## Work to complete
Word for word, copy the line that contains "Task: Select the" and each line after it in the data below. Pictures stay out of the copy.

Saved data entries

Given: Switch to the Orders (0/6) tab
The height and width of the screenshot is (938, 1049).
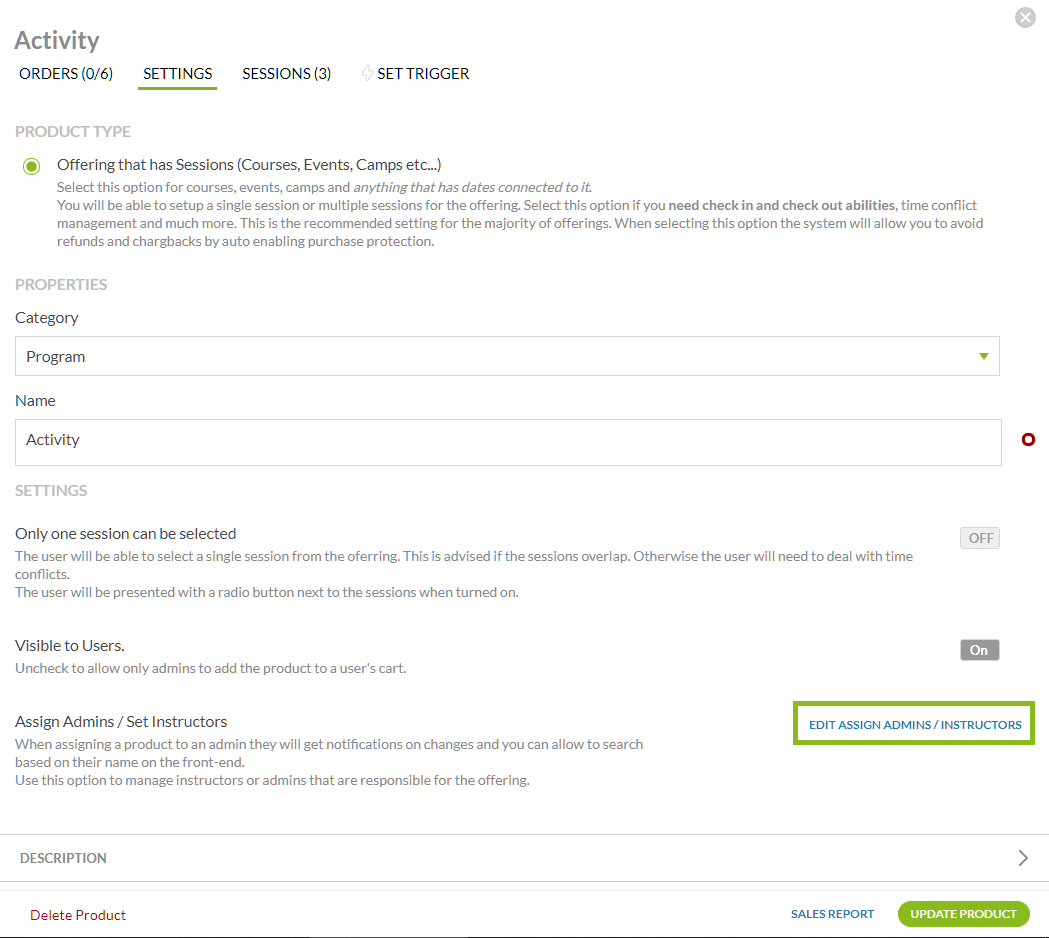Looking at the screenshot, I should [x=66, y=73].
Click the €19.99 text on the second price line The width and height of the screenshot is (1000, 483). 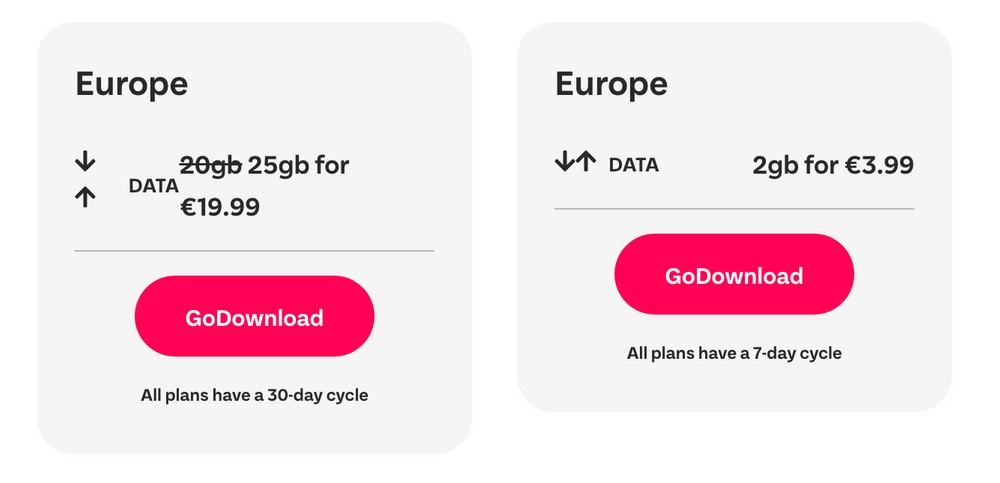coord(220,207)
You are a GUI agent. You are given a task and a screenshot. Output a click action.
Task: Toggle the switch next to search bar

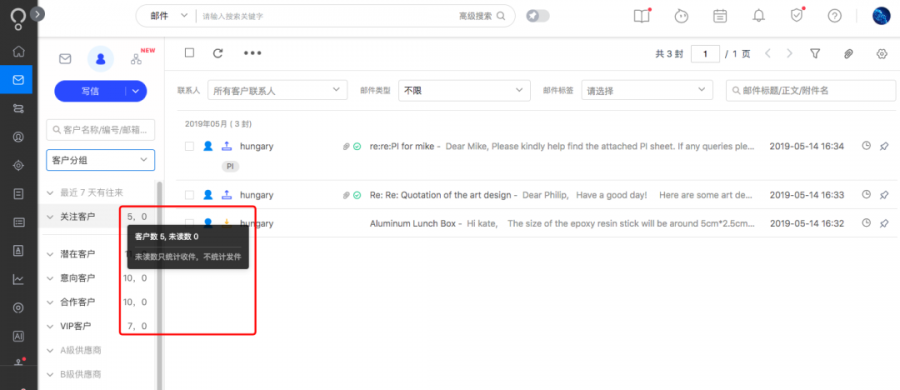coord(538,16)
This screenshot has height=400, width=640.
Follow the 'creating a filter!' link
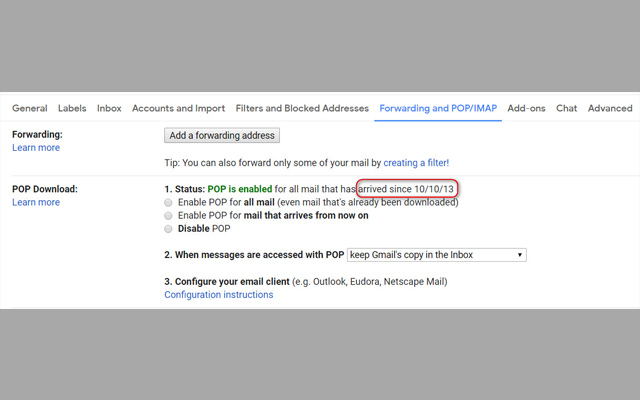point(416,162)
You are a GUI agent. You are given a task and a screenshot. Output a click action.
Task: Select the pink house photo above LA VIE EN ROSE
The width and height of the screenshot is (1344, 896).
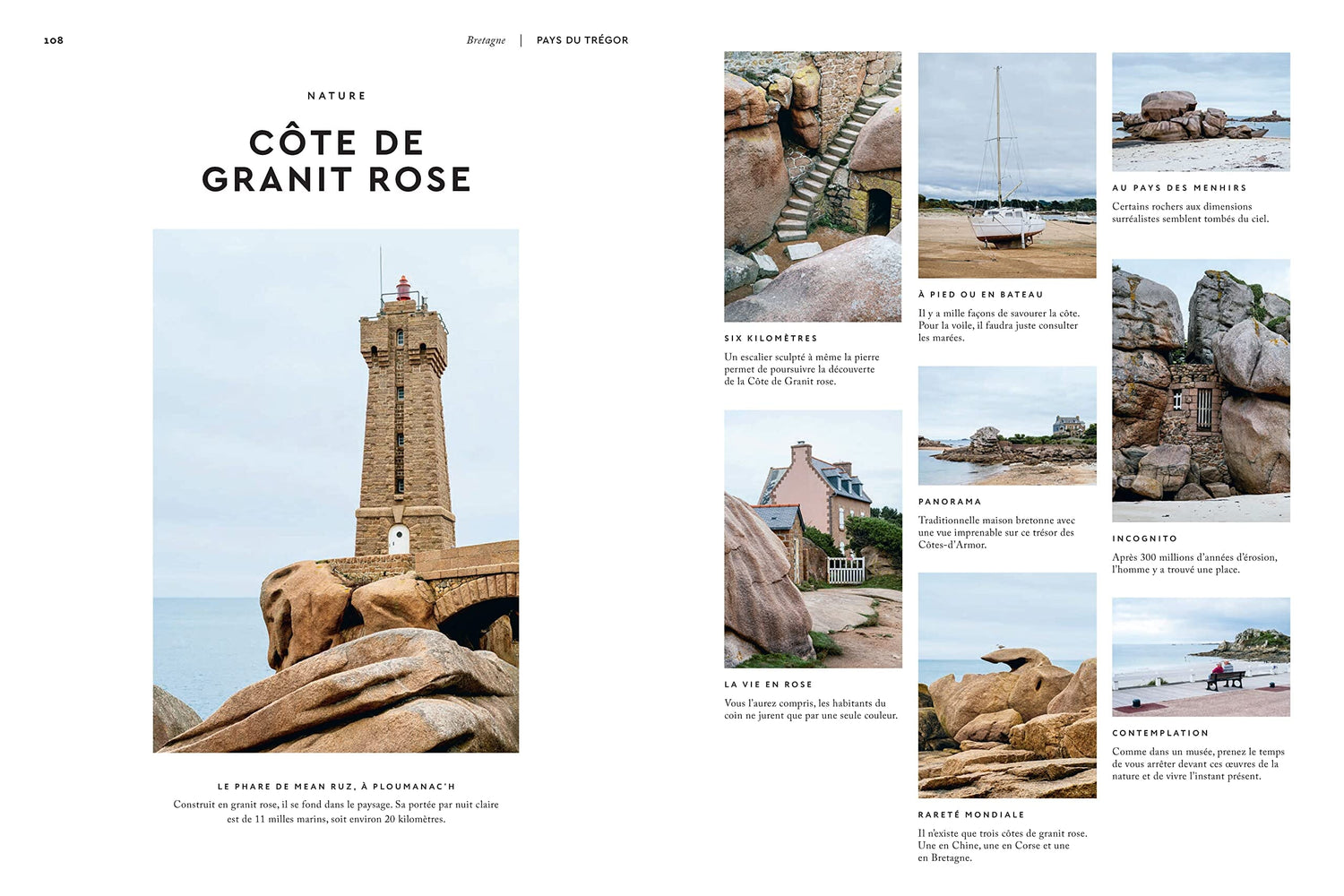coord(812,538)
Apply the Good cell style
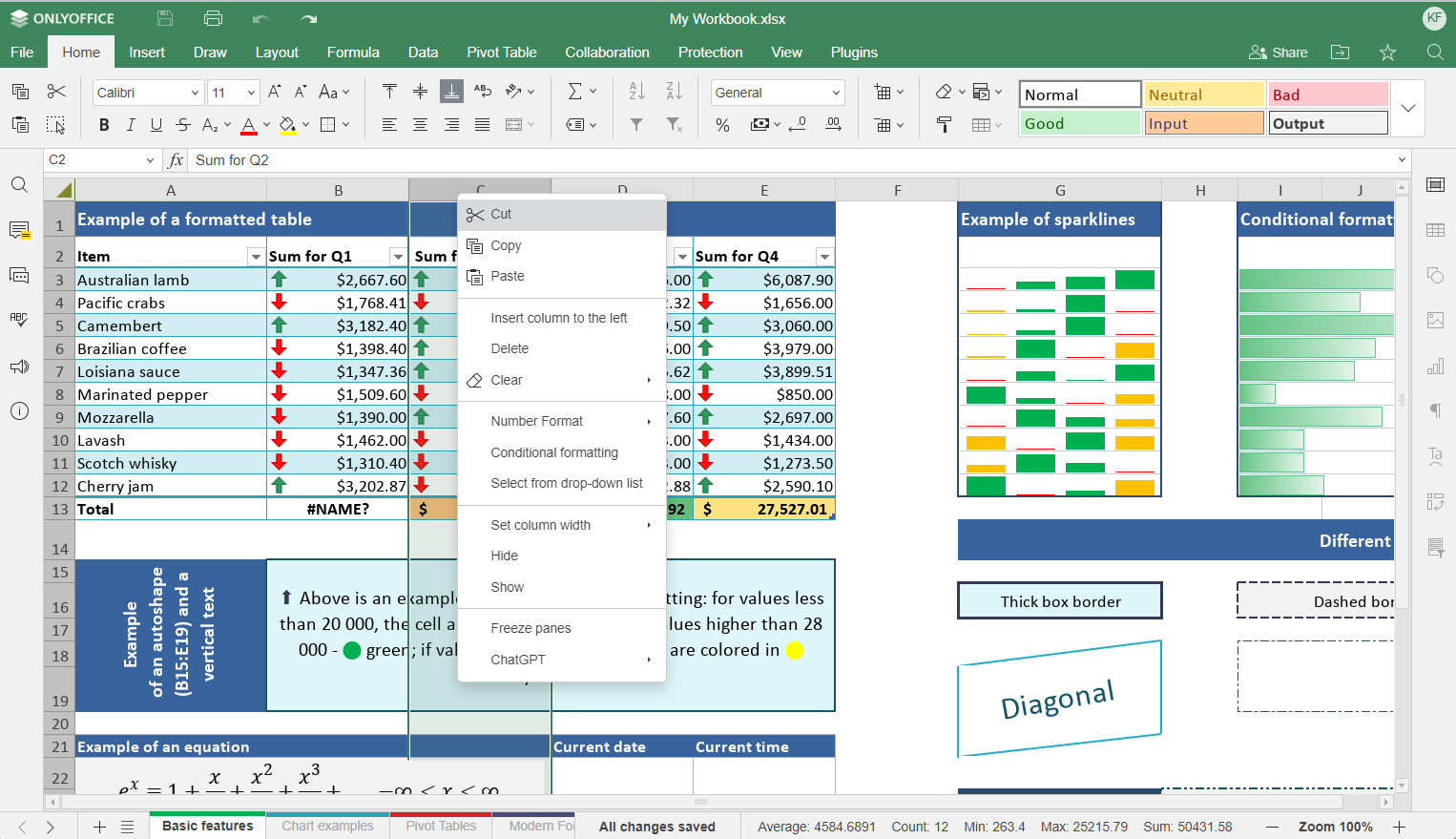 pyautogui.click(x=1079, y=123)
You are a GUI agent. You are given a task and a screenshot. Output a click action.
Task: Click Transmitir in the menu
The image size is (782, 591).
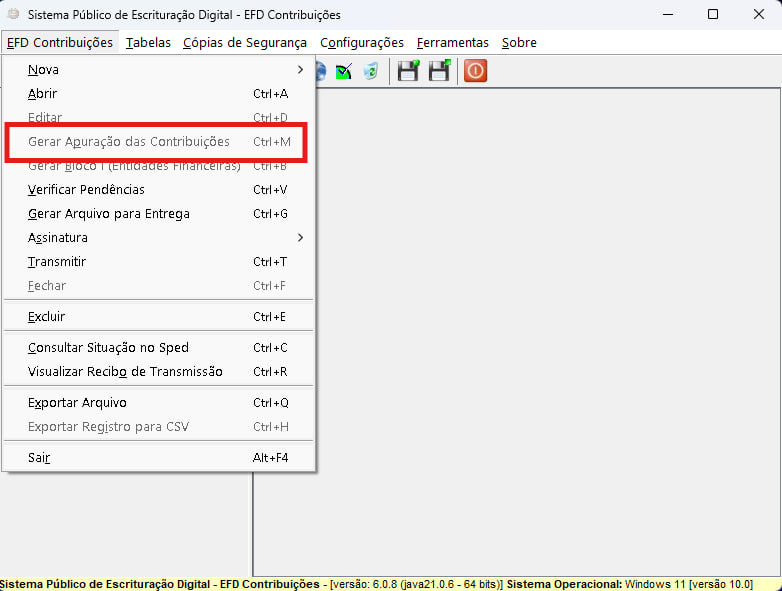[57, 262]
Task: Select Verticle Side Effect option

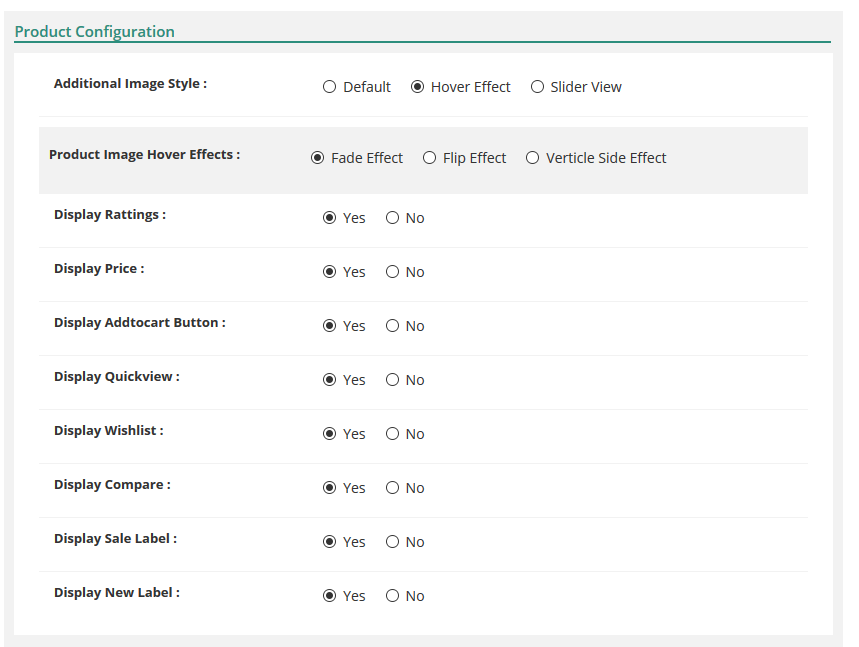Action: tap(532, 158)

## Task response
Task: Select the pink house photo above LA VIE EN ROSE
The width and height of the screenshot is (1344, 896).
coord(812,538)
Apply the Good cell style
 pyautogui.click(x=1079, y=123)
You are a GUI agent. You are given a task and a screenshot. Output a click action.
Task: Click Transmitir in the menu
The image size is (782, 591).
[57, 262]
Task: Select Verticle Side Effect option

Action: tap(532, 158)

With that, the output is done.